De omgevingsambtenaar verleent een ongunstig advies omwille van volgende redenen:

De aanvraag is niet in overeenstemming met de goede ruimtelijke ordening:

  • De woning maakt deel uit van een enemble van 20 gekoppelde woningen voor sociale huisvesting ut 1950. Ze werden gerealiseerd door de Geelse Bouwmaatschappij. De berging onder zadeldak aan de zijkant van de woning is typisch voor deze woningen. Dit geeft de woningen en pittoresker uitzicht. Het is eveneens bepalend voor het straatbeeld. Naast elke woning is er een onbebouwde zijtuinstrook met doorkijken naar de achtergelegen tuinen.

In het voorgestelde ontwerp wordt de berging herbouwd, maar inkort met 78cm. Dit volume vormt echter een belangrijk onderdeel van het historisch ensemble. Door het wijzigen van de aanbouw en het bouwen van een carport in de zijtuinstrook draagt dit sterk bij tot de verrommeling van het uniforme beeld van de wijk. De erfgoedwaarden van de woning op zich en de wijk als geheel komen hierdoor in het gedrang.

  • Door de plaatsen van een gedeeltelijk afgesloten carport in de bouwvrije zijtuinstrook, verdwijnt de doorkijk naar de achtertuin. Hiervoor krijgt de woning het karakter van een aaneengesloten bebouwing.

Dit is de één van de eerste woningen in de straat die gerenoveerd wordt. Als andere woningen volgen en voorzien in een carport naast de woning, gaat hierdoor het straatbeeld drastisch wijzigen.

  • Ongunstig advies van Stuifzand

 

Lasten

Niet van toepassing

Besluit

Het college van burgemeester en schepenen beslist:

Artikel 1

Het college van burgemeester en schepenen sluit zich niet aan bij het verslag van de gemeentelijke omgevingsambtenaar.

Artikel 2

Het college van burgemeester en schepenen beslist de aanvraag tot omgevingsvergunning te vergunnen mits het naleven van volgende voorwaarden:


Het advies van Aquafin dient integraal gevolgd te worden.

Er kan 1 toegang voorzien worden met een breedte van maximaal 4,5m, zoals aangepast op het plan.

De carport in de zijtuin moet een open constructie zijn, zonder gesloten wanden.
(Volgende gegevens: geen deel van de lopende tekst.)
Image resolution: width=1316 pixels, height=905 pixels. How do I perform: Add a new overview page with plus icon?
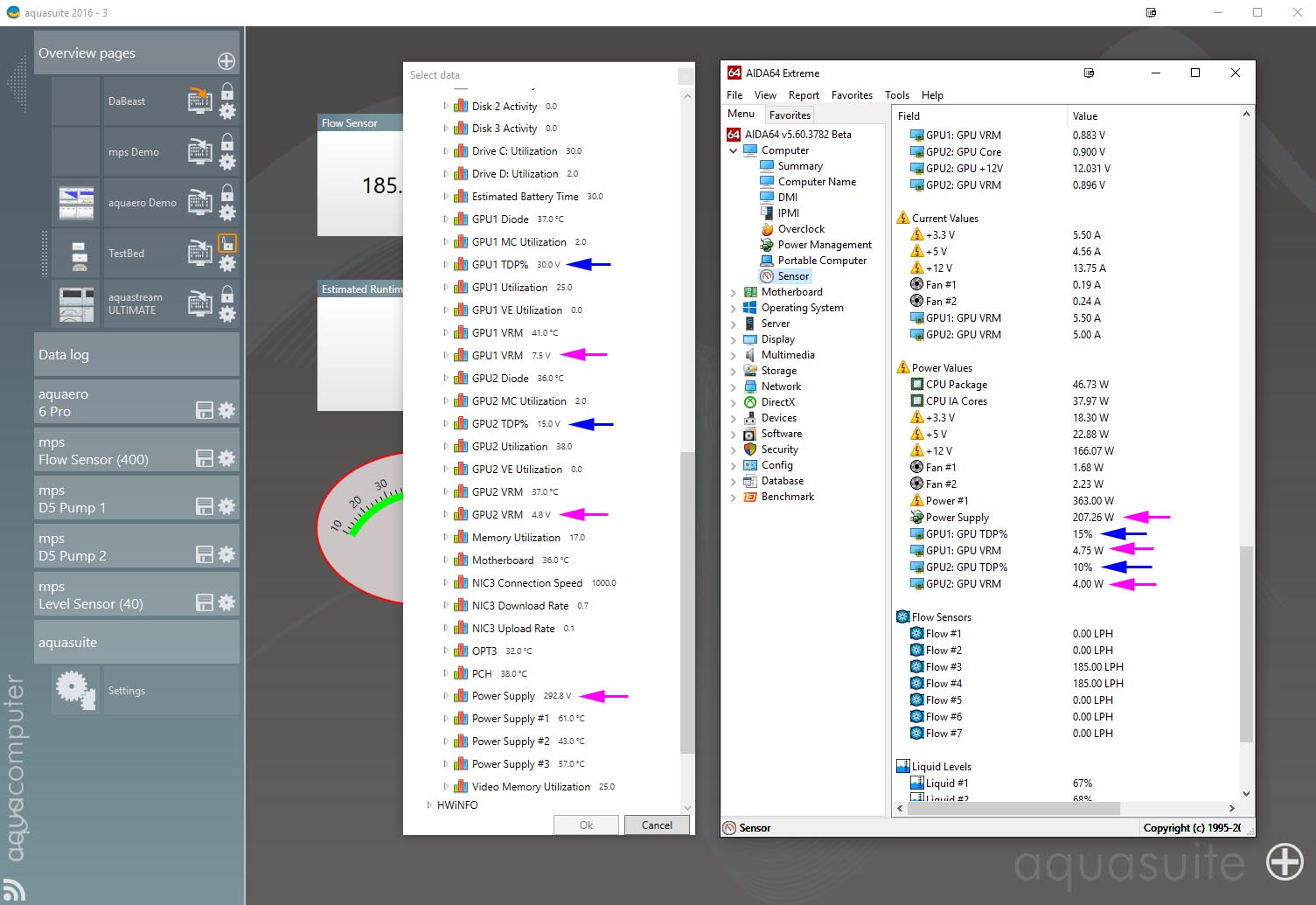coord(226,61)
Elke woning dient uitgerust met één of meer rookmelders of moet beschikken over een branddetectiesysteem dat gekeurd en gecertificeerd is door een daartoe erkend organisme. De rookmelder dient conform te zijn aan NBN EN 14.604, reageert op de rookontwikkeling bij brand door het produceren van een scherp geluidssignaal, en is niet van het ionische type. Opmerkingen inzake de plaatsing van de rookmelders: minstens één rookmelder per bouwlaag, in kamerwoningen moet elke kamer ermee uitgerust zijn, mogelijke opstelling in de hal, gang, slaapkamer, living, wasplaats, kelder, verwarmingslokaal; plaatsing wordt afgeraden in de badkamer, keuken, garage.

De vloerpas ligt op maximum 20 cm en kan verhoogd worden door het aantal meter tussen de voorgevel en de rooilijn te vermenigvuldigen met 2 cm, en dit tot een maximum van 40 cm. Het peil van de woning ligt hiermee maximum  28 cm boven de as van de weg.

Gevolg dient gegeven aan art. 3.131. van de Wet houdende boek 3 "Goederen" van het Burgerlijk Wetboek m.b.t. dakdrop. Dit wil zeggen dat het dak zodanig moet aangelegd worden dat het regenwater op het eigen terrein afloopt. De regenafvoer moet dus op het eigen terrein voorzien worden.